Studio album by Harry Connick Jr.
- Released: November 17, 1987
- Recorded: January 12, 1987
- Genre: Jazz, instrumental
- Label: Columbia
- Producer: Delfeayo Marsalis

Harry Connick Jr. chronology
| Pure Dixieland (1979) | Harry Connick Jr. (1987) | 20 (1988) |

= Harry Connick Jr. (album) =

Harry Connick Jr. is an eponymous instrumental album released in 1987. It is Harry Connick Jr.'s first album from Columbia Records.
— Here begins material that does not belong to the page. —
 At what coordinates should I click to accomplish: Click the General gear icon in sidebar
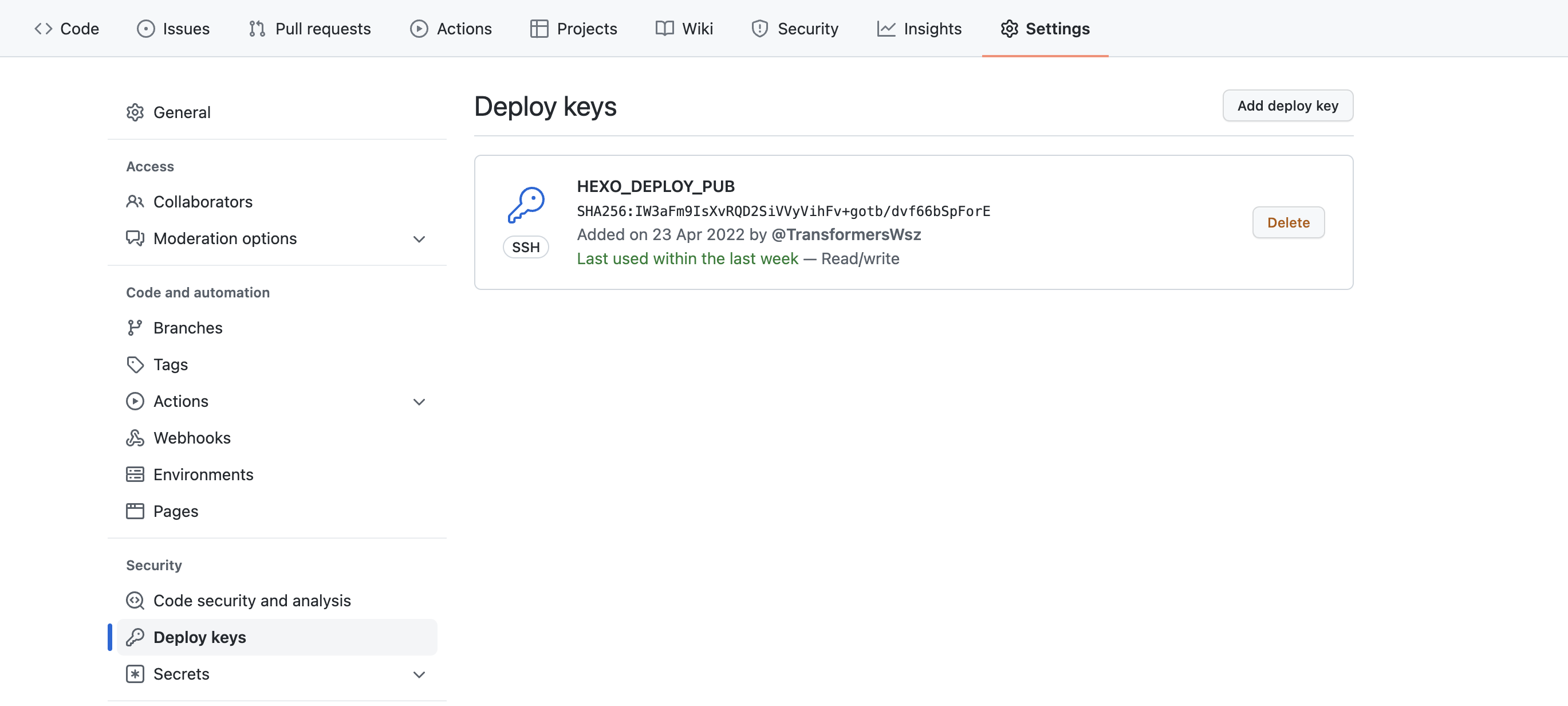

Like most of his other albums, it is dedicated to Harry's mother, Anita Connick, who died of ovarian cancer when he was 13. "Sunny Side Of The Street" is dedicated to James Booker, a singer and pianist who tutored Connick.

==Track listing==
1. "Love Is Here to Stay" (George Gershwin, Ira Gershwin) 4:10
2. "Little Clown" (H. Connick Jr.) 5:50
3. "Zealousy" (H. Connick Jr.) 1:34
4. "Sunny Side Of The Street" (Dorothy Fields, Jimmy McHugh) 3:23
5. "I Mean You" (Thelonious Monk) 5:23
6. "Vocation" (H. Connick Jr.) 5:04
7. "On Green Dolphin Street" (Ned Washington, Bronisław Kaper) 5:00
8. "Little Waltz" (Ron Carter) 4:14
9. "E" (H. Connick Jr.) 4:05

==Musicians==
- Harry Connick Jr. – Piano
- Ron Carter – Bass
- Reginald Veal – Bass on "E"
- Herlin Riley – Drums on "E"

==Certifications==

| Region | Certification | Certified units/sales |
| United States (RIAA) | Gold | 500,000^{^} |
^{^} Shipments figures based on certification alone.